--- BEGIN ---

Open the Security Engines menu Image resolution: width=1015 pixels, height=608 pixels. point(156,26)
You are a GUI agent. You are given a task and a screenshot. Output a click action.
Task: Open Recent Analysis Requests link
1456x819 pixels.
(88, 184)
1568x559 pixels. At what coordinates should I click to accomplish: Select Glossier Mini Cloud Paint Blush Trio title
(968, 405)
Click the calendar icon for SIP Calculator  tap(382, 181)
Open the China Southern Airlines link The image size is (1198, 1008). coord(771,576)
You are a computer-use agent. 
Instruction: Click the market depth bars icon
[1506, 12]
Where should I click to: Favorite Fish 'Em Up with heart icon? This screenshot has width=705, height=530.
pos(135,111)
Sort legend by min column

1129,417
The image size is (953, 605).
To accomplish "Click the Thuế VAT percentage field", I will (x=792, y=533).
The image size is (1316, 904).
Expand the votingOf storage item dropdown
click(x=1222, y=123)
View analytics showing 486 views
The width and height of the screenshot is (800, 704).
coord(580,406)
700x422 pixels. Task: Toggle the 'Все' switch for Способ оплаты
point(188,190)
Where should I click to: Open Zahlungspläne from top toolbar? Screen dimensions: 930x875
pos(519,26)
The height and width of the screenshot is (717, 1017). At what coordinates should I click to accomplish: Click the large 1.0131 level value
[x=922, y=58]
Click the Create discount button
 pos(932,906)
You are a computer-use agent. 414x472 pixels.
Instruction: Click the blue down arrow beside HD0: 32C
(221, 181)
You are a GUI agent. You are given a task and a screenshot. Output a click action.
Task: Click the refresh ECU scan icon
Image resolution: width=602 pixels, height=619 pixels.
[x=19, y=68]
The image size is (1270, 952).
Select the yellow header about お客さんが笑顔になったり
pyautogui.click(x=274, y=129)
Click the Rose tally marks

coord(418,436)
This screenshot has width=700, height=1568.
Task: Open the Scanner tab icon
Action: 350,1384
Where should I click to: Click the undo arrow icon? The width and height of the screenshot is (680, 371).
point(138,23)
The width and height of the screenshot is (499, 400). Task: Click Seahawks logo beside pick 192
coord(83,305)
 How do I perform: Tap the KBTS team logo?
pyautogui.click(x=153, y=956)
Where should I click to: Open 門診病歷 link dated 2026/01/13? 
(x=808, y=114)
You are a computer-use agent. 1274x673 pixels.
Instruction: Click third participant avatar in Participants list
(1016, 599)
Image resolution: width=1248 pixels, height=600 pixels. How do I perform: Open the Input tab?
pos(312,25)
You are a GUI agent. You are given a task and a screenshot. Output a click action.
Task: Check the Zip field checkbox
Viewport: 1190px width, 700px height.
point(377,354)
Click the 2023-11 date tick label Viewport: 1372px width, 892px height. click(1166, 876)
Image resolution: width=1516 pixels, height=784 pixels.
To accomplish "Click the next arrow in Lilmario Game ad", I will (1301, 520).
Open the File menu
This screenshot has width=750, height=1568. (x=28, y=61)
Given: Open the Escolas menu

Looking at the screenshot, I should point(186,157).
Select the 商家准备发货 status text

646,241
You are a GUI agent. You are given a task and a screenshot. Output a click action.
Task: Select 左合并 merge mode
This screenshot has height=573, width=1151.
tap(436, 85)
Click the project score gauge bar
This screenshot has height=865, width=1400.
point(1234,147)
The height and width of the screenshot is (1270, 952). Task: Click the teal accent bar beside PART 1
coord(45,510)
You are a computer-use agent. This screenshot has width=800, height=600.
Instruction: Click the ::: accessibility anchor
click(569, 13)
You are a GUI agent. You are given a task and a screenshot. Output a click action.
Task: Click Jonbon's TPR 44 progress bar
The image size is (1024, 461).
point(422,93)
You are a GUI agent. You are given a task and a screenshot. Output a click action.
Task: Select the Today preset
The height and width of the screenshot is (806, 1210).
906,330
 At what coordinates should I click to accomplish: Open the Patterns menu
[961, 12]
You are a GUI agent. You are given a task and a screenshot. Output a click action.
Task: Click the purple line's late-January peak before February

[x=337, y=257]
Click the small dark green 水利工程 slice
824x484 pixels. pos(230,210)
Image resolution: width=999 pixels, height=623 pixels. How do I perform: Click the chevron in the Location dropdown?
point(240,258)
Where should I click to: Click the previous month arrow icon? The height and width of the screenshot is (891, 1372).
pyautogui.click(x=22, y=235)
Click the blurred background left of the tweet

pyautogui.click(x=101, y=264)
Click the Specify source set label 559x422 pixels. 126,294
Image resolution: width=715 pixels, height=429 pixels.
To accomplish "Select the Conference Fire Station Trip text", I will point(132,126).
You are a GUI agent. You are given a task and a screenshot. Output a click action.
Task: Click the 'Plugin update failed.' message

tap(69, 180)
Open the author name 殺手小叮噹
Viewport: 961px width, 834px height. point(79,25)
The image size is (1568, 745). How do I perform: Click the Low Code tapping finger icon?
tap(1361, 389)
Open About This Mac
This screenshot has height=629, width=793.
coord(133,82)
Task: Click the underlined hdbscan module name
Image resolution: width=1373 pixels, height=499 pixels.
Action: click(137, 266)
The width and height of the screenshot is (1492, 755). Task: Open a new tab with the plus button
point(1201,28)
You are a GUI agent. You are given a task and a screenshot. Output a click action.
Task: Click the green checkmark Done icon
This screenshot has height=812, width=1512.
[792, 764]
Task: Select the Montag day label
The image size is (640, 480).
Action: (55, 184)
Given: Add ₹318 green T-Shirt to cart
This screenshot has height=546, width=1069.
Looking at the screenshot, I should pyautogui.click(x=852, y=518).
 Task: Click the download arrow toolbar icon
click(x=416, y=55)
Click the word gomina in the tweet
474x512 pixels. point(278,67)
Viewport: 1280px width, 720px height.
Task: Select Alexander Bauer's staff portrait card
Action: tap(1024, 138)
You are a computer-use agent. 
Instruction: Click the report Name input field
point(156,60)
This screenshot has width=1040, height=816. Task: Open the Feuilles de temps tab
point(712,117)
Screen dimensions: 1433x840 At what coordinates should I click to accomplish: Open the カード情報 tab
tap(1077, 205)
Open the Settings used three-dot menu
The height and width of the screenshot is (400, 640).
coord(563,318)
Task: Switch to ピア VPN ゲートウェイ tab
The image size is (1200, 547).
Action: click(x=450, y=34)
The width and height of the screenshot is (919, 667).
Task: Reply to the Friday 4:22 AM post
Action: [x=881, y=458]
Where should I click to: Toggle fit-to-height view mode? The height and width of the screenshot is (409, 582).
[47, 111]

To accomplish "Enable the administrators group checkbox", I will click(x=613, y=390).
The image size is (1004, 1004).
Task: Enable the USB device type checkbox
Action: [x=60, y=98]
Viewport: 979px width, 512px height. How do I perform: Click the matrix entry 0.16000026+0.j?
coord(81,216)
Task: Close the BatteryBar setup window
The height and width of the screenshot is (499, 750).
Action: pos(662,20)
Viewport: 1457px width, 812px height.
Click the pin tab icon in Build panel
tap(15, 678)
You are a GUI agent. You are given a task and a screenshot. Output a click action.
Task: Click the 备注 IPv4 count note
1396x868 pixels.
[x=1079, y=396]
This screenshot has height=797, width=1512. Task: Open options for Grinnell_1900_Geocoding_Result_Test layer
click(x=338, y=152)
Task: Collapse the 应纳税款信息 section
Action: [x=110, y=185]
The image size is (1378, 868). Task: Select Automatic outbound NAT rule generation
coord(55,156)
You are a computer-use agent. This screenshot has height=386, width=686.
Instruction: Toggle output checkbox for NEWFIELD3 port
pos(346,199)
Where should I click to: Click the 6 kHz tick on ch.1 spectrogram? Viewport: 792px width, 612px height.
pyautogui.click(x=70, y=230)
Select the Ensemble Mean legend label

--- END ---

AIM
Can you reproduce all of the material above with every "GUI agent" swapped for "screen assistant" and nothing else altered?

REPLY
Open the Security Engines menu Image resolution: width=1015 pixels, height=608 pixels. point(156,26)
You are a screen assistant. You are given a task and a screenshot. Output a click action.
Task: Open Recent Analysis Requests link
1456x819 pixels.
(88, 184)
1568x559 pixels. At what coordinates should I click to accomplish: Select Glossier Mini Cloud Paint Blush Trio title
(968, 405)
Click the calendar icon for SIP Calculator  tap(382, 181)
Open the China Southern Airlines link The image size is (1198, 1008). coord(771,576)
You are a computer-use agent. 
Instruction: Click the market depth bars icon
[1506, 12]
Where should I click to: Favorite Fish 'Em Up with heart icon? This screenshot has width=705, height=530.
pos(135,111)
Sort legend by min column

1129,417
The image size is (953, 605).
To accomplish "Click the Thuế VAT percentage field", I will (x=792, y=533).
The image size is (1316, 904).
Expand the votingOf storage item dropdown
click(x=1222, y=123)
View analytics showing 486 views
The width and height of the screenshot is (800, 704).
coord(580,406)
700x422 pixels. Task: Toggle the 'Все' switch for Способ оплаты
point(188,190)
Where should I click to: Open Zahlungspläne from top toolbar? Screen dimensions: 930x875
pos(519,26)
The height and width of the screenshot is (717, 1017). At what coordinates should I click to accomplish: Click the large 1.0131 level value
[x=922, y=58]
Click the Create discount button
 pos(932,906)
You are a computer-use agent. 414x472 pixels.
Instruction: Click the blue down arrow beside HD0: 32C
(221, 181)
You are a screen assistant. You are given a task and a screenshot. Output a click action.
Task: Click the refresh ECU scan icon
Image resolution: width=602 pixels, height=619 pixels.
[x=19, y=68]
The image size is (1270, 952).
Select the yellow header about お客さんが笑顔になったり
pyautogui.click(x=274, y=129)
Click the Rose tally marks

coord(418,436)
This screenshot has width=700, height=1568.
Task: Open the Scanner tab icon
Action: 350,1384
Where should I click to: Click the undo arrow icon? The width and height of the screenshot is (680, 371).
point(138,23)
The width and height of the screenshot is (499, 400). Task: Click Seahawks logo beside pick 192
coord(83,305)
 How do I perform: Tap the KBTS team logo?
pyautogui.click(x=153, y=956)
Where should I click to: Open 門診病歷 link dated 2026/01/13? 
(x=808, y=114)
You are a computer-use agent. 1274x673 pixels.
Instruction: Click third participant avatar in Participants list
(1016, 599)
Image resolution: width=1248 pixels, height=600 pixels. How do I perform: Open the Input tab?
pos(312,25)
You are a screen assistant. You are given a task and a screenshot. Output a click action.
Task: Check the Zip field checkbox
Viewport: 1190px width, 700px height.
point(377,354)
Click the 2023-11 date tick label Viewport: 1372px width, 892px height. click(1166, 876)
Image resolution: width=1516 pixels, height=784 pixels.
To accomplish "Click the next arrow in Lilmario Game ad", I will (1301, 520).
Open the File menu
This screenshot has width=750, height=1568. (x=28, y=61)
Given: Open the Escolas menu

Looking at the screenshot, I should point(186,157).
Select the 商家准备发货 status text

646,241
You are a screen assistant. You are given a task and a screenshot. Output a click action.
Task: Select 左合并 merge mode
This screenshot has height=573, width=1151.
tap(436, 85)
Click the project score gauge bar
This screenshot has height=865, width=1400.
point(1234,147)
The height and width of the screenshot is (1270, 952). Task: Click the teal accent bar beside PART 1
coord(45,510)
You are a computer-use agent. This screenshot has width=800, height=600.
Instruction: Click the ::: accessibility anchor
click(569, 13)
You are a screen assistant. You are given a task and a screenshot. Output a click action.
Task: Click Jonbon's TPR 44 progress bar
The image size is (1024, 461).
point(422,93)
You are a screen assistant. You are given a task and a screenshot. Output a click action.
Task: Select the Today preset
The height and width of the screenshot is (806, 1210).
906,330
 At what coordinates should I click to accomplish: Open the Patterns menu
[961, 12]
You are a screen assistant. You are given a task and a screenshot. Output a click action.
Task: Click the purple line's late-January peak before February

[x=337, y=257]
Click the small dark green 水利工程 slice
824x484 pixels. pos(230,210)
Image resolution: width=999 pixels, height=623 pixels. How do I perform: Click the chevron in the Location dropdown?
point(240,258)
Where should I click to: Click the previous month arrow icon? The height and width of the screenshot is (891, 1372).
pyautogui.click(x=22, y=235)
Click the blurred background left of the tweet

pyautogui.click(x=101, y=264)
Click the Specify source set label 559x422 pixels. 126,294
Image resolution: width=715 pixels, height=429 pixels.
To accomplish "Select the Conference Fire Station Trip text", I will point(132,126).
You are a screen assistant. You are given a task and a screenshot. Output a click action.
Task: Click the 'Plugin update failed.' message

tap(69, 180)
Open the author name 殺手小叮噹
Viewport: 961px width, 834px height. point(79,25)
The image size is (1568, 745). How do I perform: Click the Low Code tapping finger icon?
tap(1361, 389)
Open About This Mac
This screenshot has height=629, width=793.
coord(133,82)
Task: Click the underlined hdbscan module name
Image resolution: width=1373 pixels, height=499 pixels.
Action: click(137, 266)
The width and height of the screenshot is (1492, 755). Task: Open a new tab with the plus button
point(1201,28)
You are a screen assistant. You are given a task and a screenshot. Output a click action.
Task: Click the green checkmark Done icon
This screenshot has height=812, width=1512.
[792, 764]
Task: Select the Montag day label
The image size is (640, 480).
Action: (55, 184)
Given: Add ₹318 green T-Shirt to cart
This screenshot has height=546, width=1069.
Looking at the screenshot, I should pyautogui.click(x=852, y=518).
 Task: Click the download arrow toolbar icon
click(x=416, y=55)
Click the word gomina in the tweet
474x512 pixels. point(278,67)
Viewport: 1280px width, 720px height.
Task: Select Alexander Bauer's staff portrait card
Action: tap(1024, 138)
You are a computer-use agent. 
Instruction: Click the report Name input field
point(156,60)
This screenshot has width=1040, height=816. Task: Open the Feuilles de temps tab
point(712,117)
Screen dimensions: 1433x840 At what coordinates should I click to accomplish: Open the カード情報 tab
tap(1077, 205)
Open the Settings used three-dot menu
The height and width of the screenshot is (400, 640).
coord(563,318)
Task: Switch to ピア VPN ゲートウェイ tab
The image size is (1200, 547).
Action: click(x=450, y=34)
The width and height of the screenshot is (919, 667).
Task: Reply to the Friday 4:22 AM post
Action: [x=881, y=458]
Where should I click to: Toggle fit-to-height view mode? The height and width of the screenshot is (409, 582).
[47, 111]

To accomplish "Enable the administrators group checkbox", I will click(x=613, y=390).
The image size is (1004, 1004).
Task: Enable the USB device type checkbox
Action: [x=60, y=98]
Viewport: 979px width, 512px height. How do I perform: Click the matrix entry 0.16000026+0.j?
coord(81,216)
Task: Close the BatteryBar setup window
The height and width of the screenshot is (499, 750).
Action: pos(662,20)
Viewport: 1457px width, 812px height.
Click the pin tab icon in Build panel
tap(15, 678)
You are a screen assistant. You are given a task and a screenshot. Output a click action.
Task: Click the 备注 IPv4 count note
1396x868 pixels.
[x=1079, y=396]
This screenshot has height=797, width=1512. Task: Open options for Grinnell_1900_Geocoding_Result_Test layer
click(x=338, y=152)
Task: Collapse the 应纳税款信息 section
Action: [x=110, y=185]
The image size is (1378, 868). Task: Select Automatic outbound NAT rule generation
coord(55,156)
You are a computer-use agent. This screenshot has height=386, width=686.
Instruction: Toggle output checkbox for NEWFIELD3 port
pos(346,199)
Where should I click to: Click the 6 kHz tick on ch.1 spectrogram? Viewport: 792px width, 612px height.
pyautogui.click(x=70, y=230)
Select the Ensemble Mean legend label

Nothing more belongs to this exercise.